PORTLAND, Ore. (PORTLAND TRIBUNE) — Frank Gable, who was wrongly convicted of murdering Oregon Corrections Director Michael Francke in 1991, is preparing to sue Marion County and the State of Oregon for violating his civil rights.

But, even if Gable wins a sizable judgement, he told the Portland Tribune that nothing can replace the 30 years that he served in prison before his conviction was overturned in federal court.

“I went into prison a young, cocky man and came out an old man with health problems,” Gable told the Portland Tribune in his first on-the-record interview since being released in 2019 while the Oregon Department of Justice appeal the federal ruling. “Nothing can give me those years back.”
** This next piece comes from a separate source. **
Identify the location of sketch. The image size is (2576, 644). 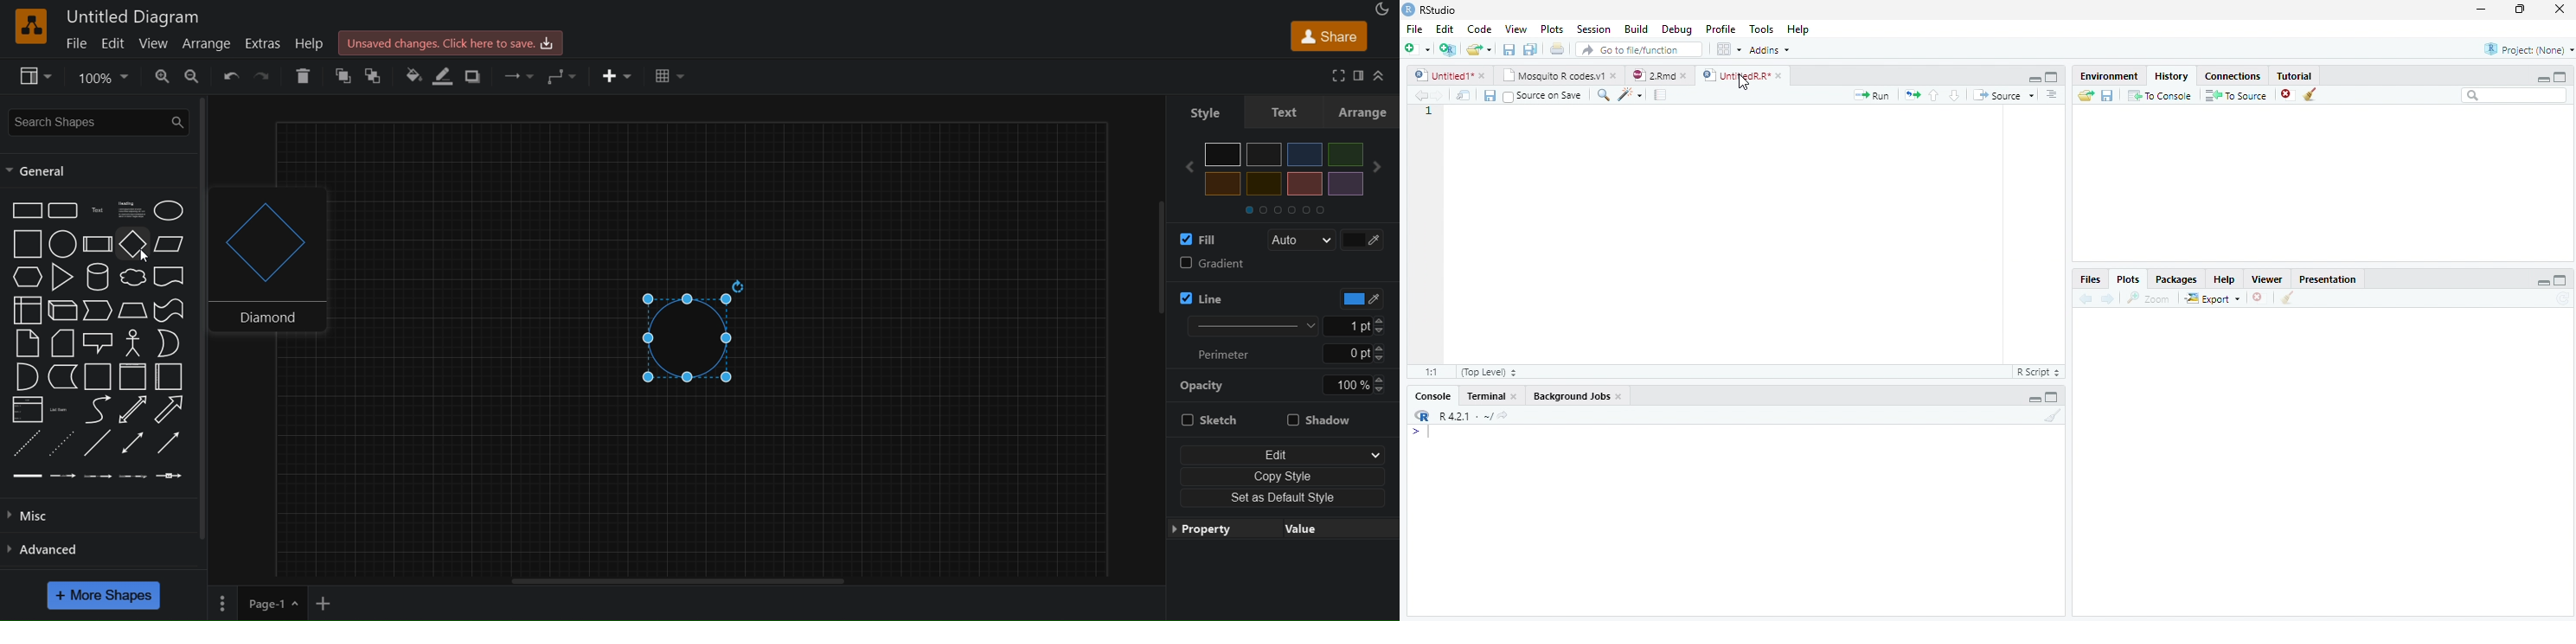
(1220, 421).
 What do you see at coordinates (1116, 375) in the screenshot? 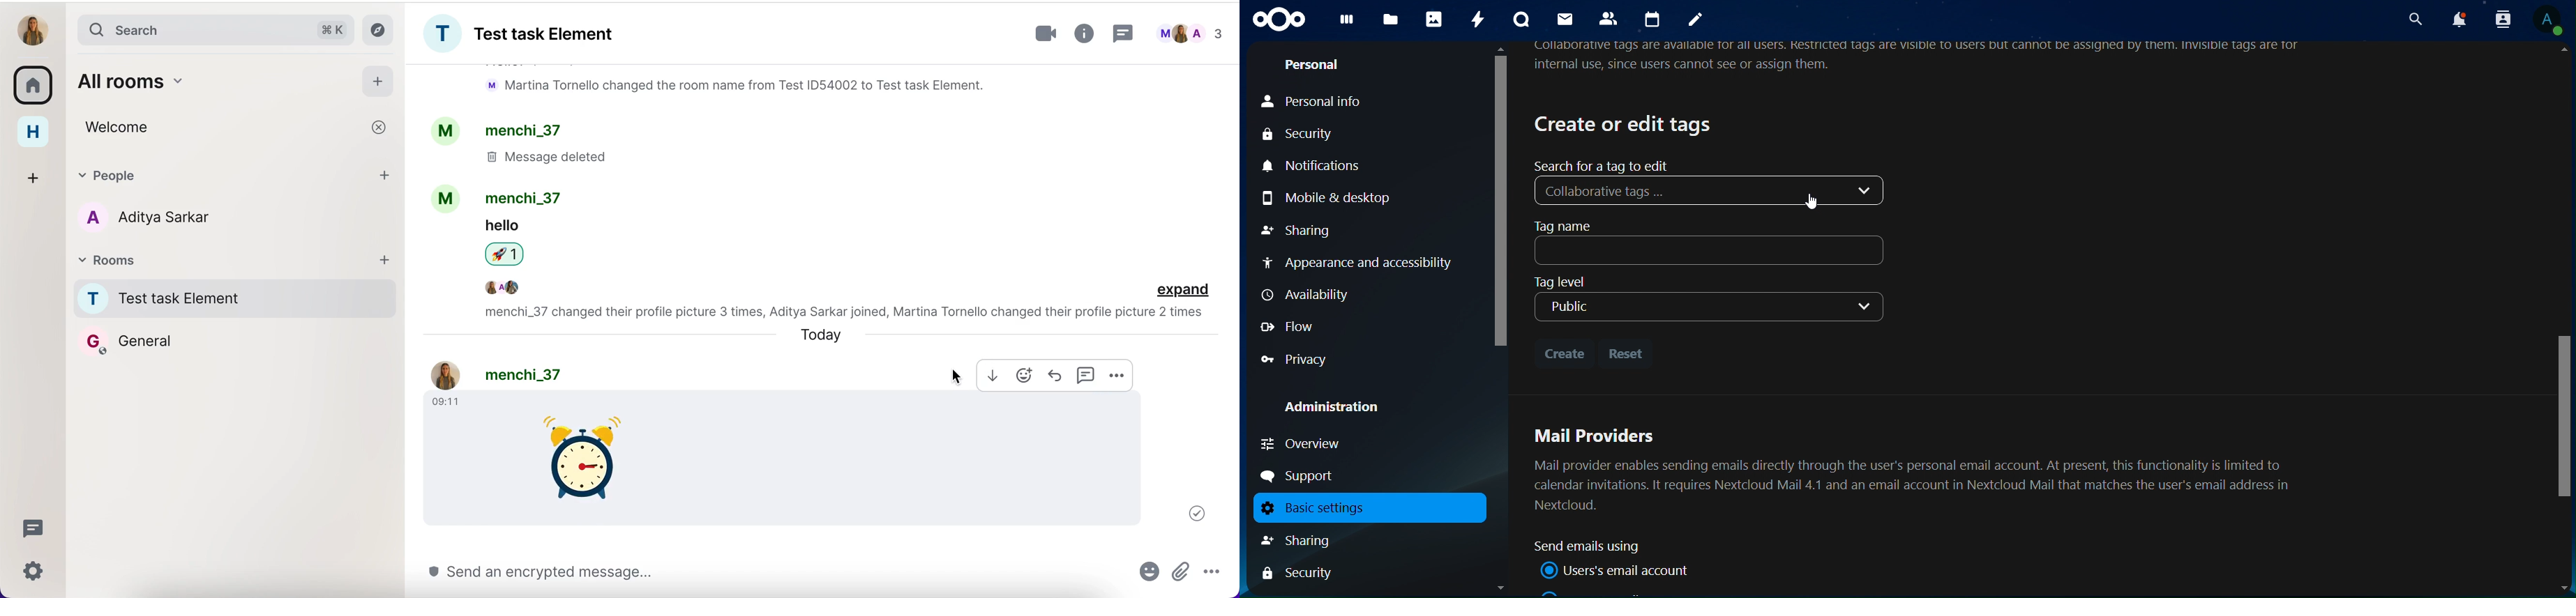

Gable spoke while waiting to receive and review the final version of his upcoming suit being prepared by Lovey & Lovey, a Chicago law firm with a record of winning large judgements for those wrongfully convicted of crimes. Gable said they have not yet decided how much money to seek, but has been told that $1 million for every year in prison is not out of the question.

Gable said that after he was first convicted and sentenced to life in prison without the possibility of parole, he fantasized that his sentence would be quickly overturned on appeal and that he would quickly be compensated. But as the years drug by and the state courts upheld his conviction, Gable lost hope. He had to exhaust all of his state appeals before federal public defenders in Portland took and reinvestigated his case, eventually discovering the alibi Gable had forgotten that helped set him free.